## SHORT PROBLEM
Copy out the records word for word, starting with the line containing "The image size is (1568, 757)." and going on through the line containing "[x=816, y=430]". Leave the pictures out of your answer.

════════════════

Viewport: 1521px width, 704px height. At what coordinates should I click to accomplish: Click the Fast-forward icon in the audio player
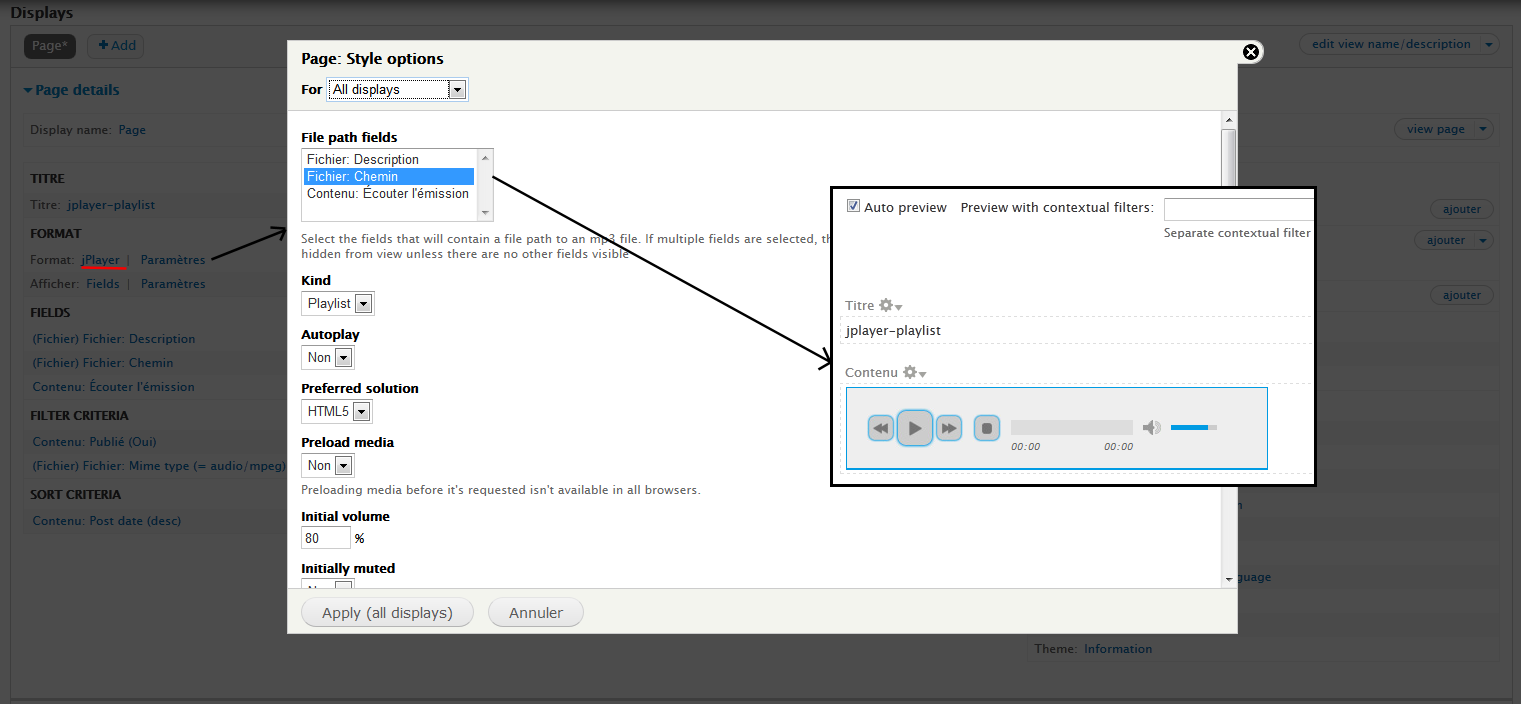(x=948, y=427)
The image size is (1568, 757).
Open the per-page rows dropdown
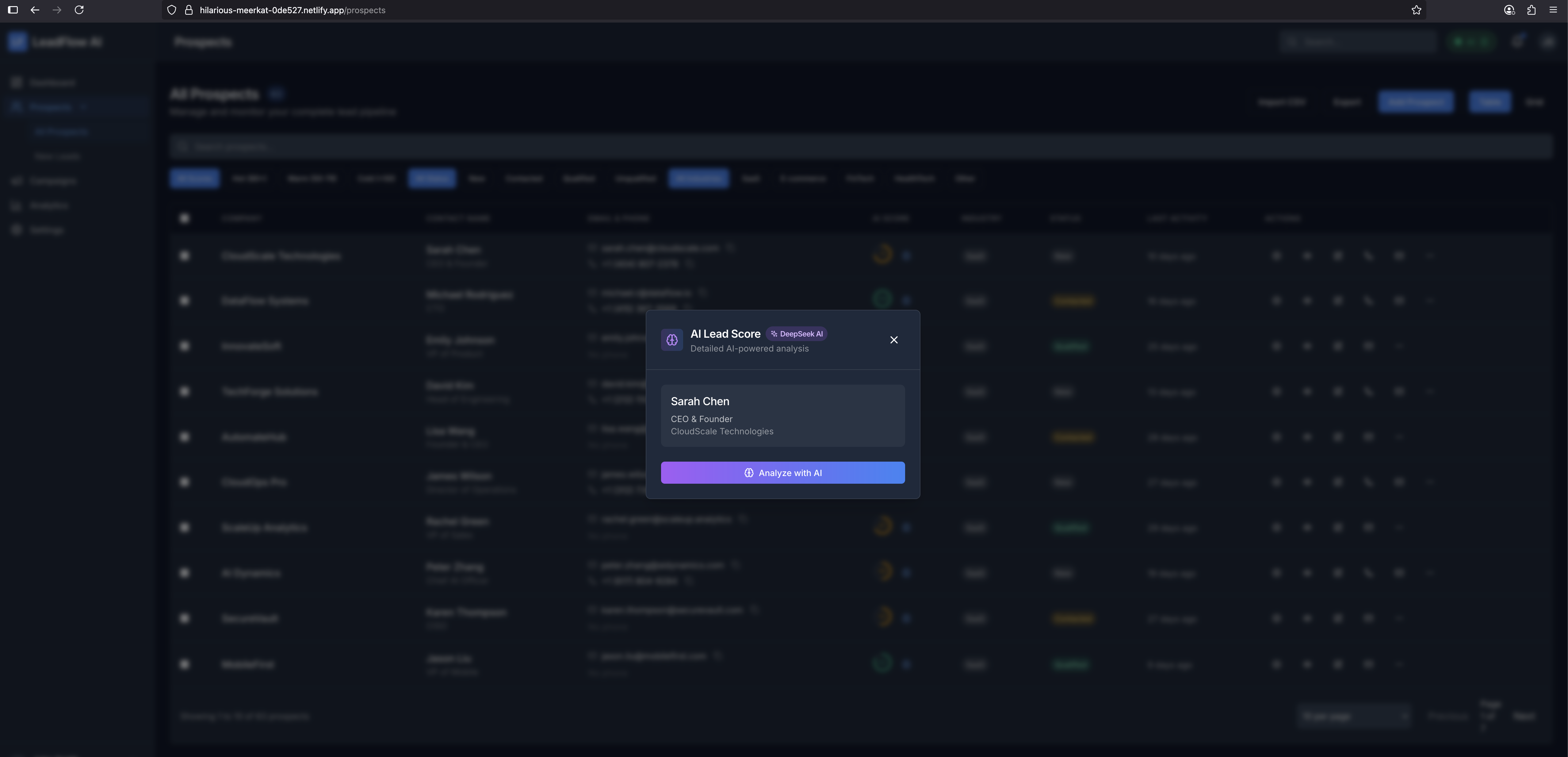pyautogui.click(x=1353, y=716)
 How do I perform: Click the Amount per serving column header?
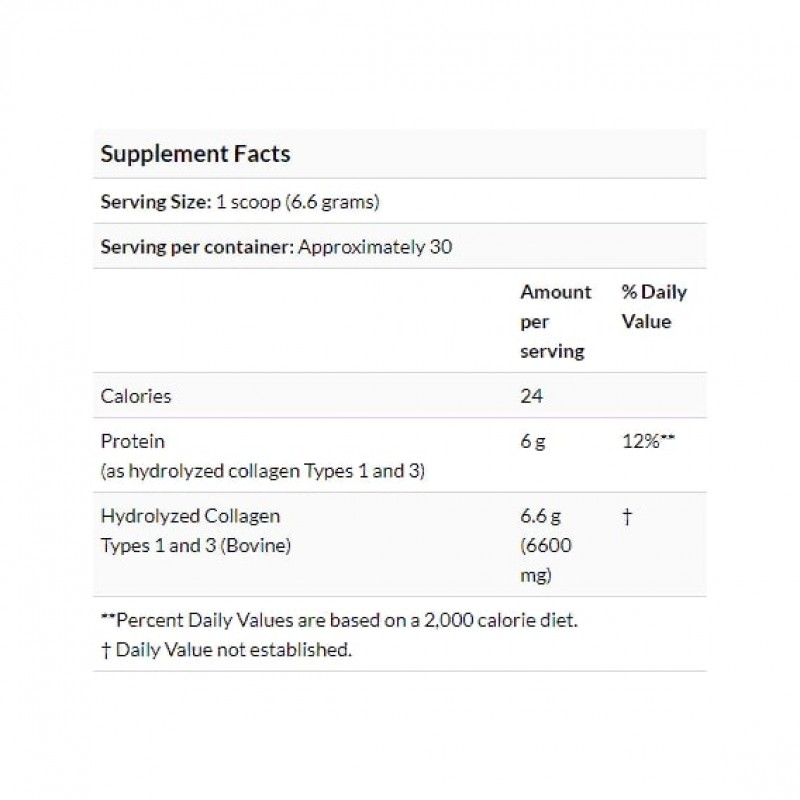(x=556, y=322)
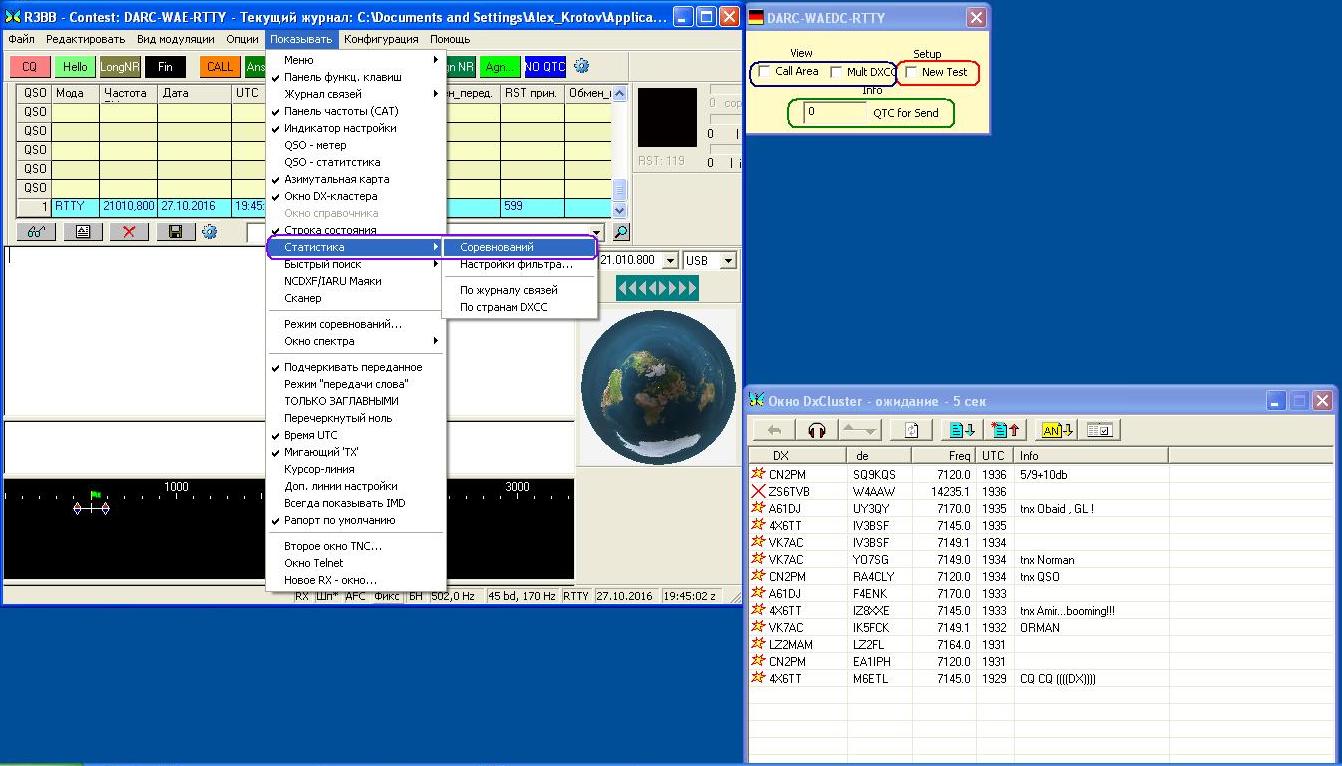Click the headphones icon in DxCluster toolbar

[x=816, y=430]
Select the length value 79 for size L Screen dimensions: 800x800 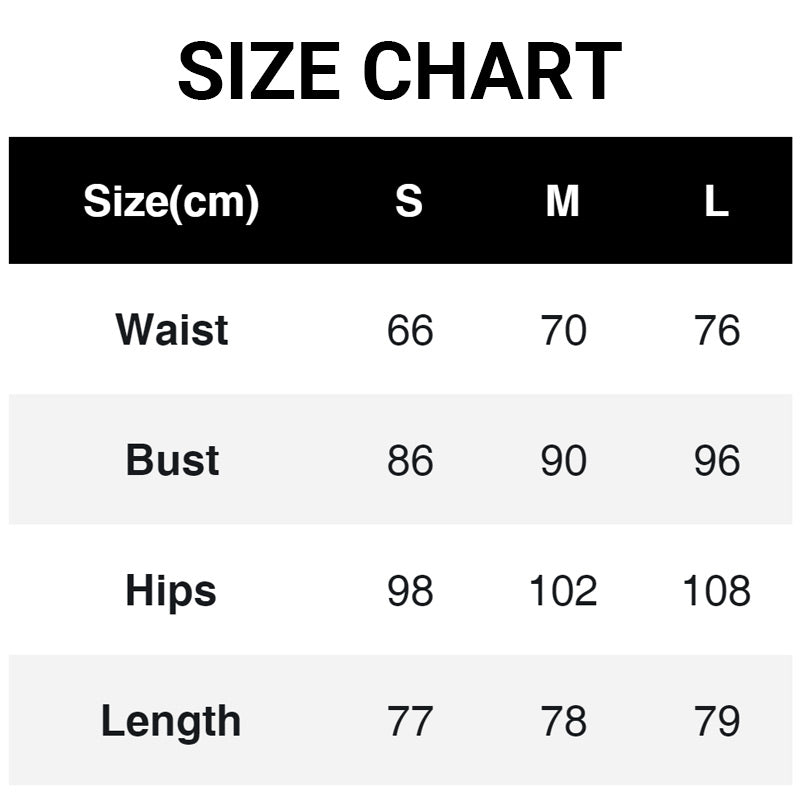pos(717,721)
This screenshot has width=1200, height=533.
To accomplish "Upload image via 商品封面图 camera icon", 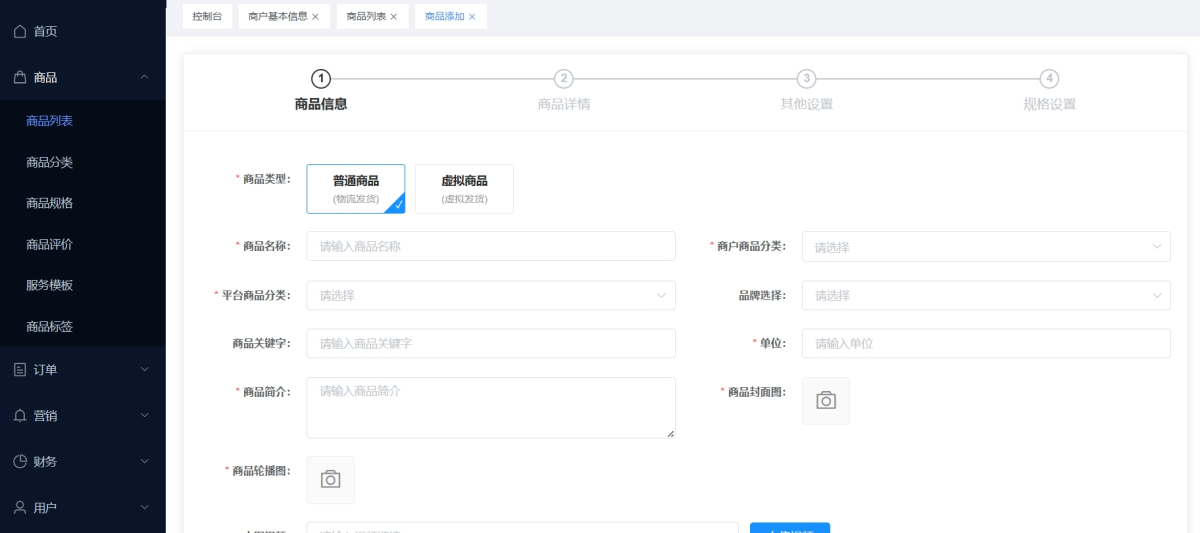I will tap(825, 401).
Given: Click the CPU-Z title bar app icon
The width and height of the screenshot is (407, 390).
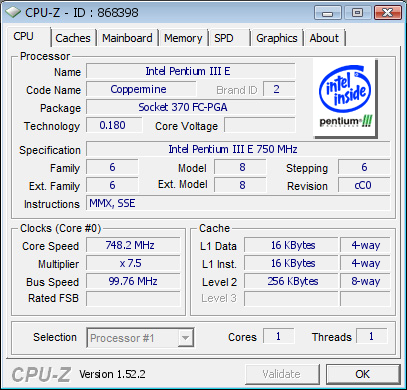Looking at the screenshot, I should [13, 12].
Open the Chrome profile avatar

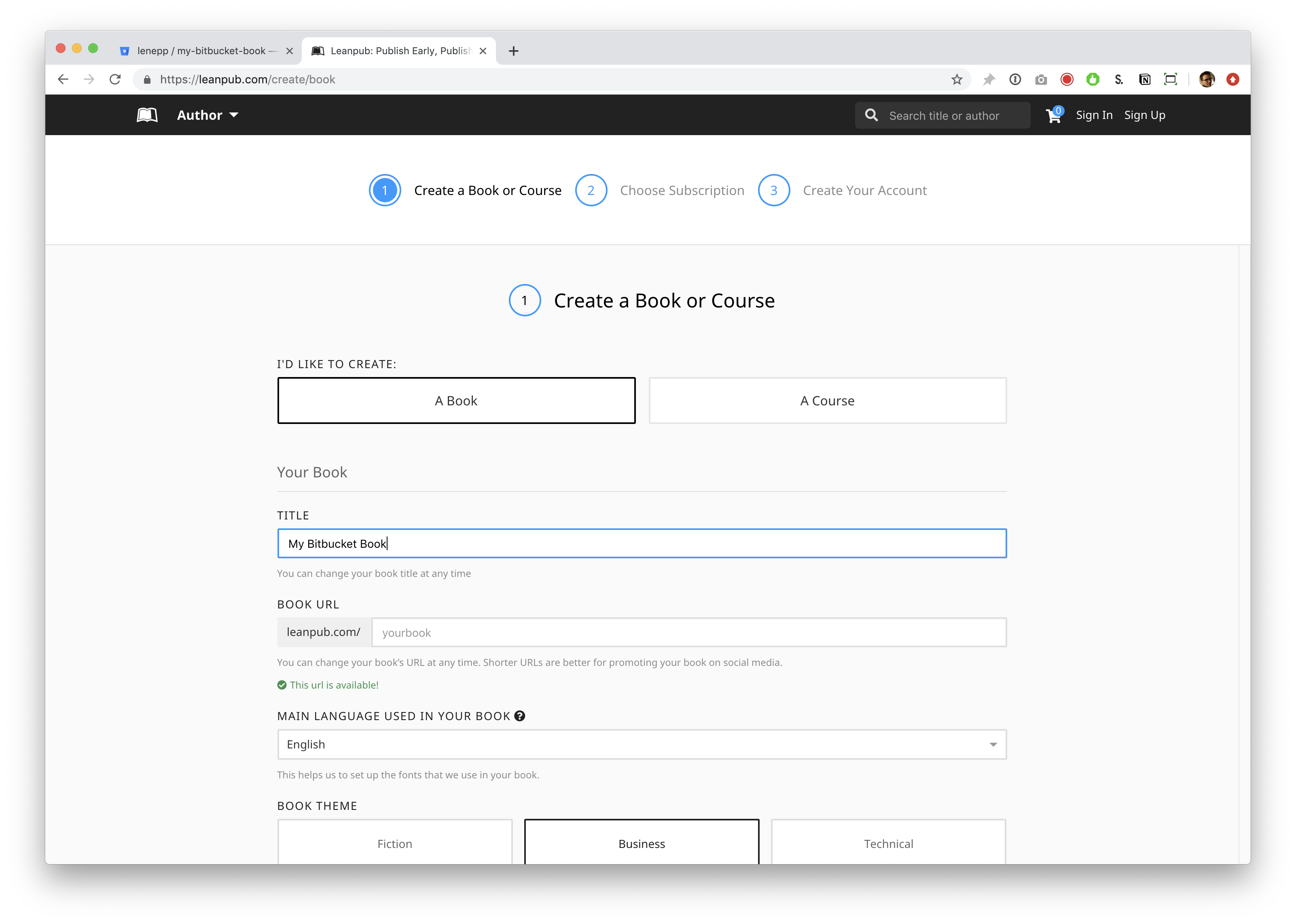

════════════════

## WRITTEN ANSWER
The image size is (1568, 757).
Open the per-page rows dropdown
pyautogui.click(x=1353, y=716)
 How do I perform: Click the Amount per serving column header?
(x=556, y=322)
Click the headphones icon in DxCluster toolbar

[x=816, y=430]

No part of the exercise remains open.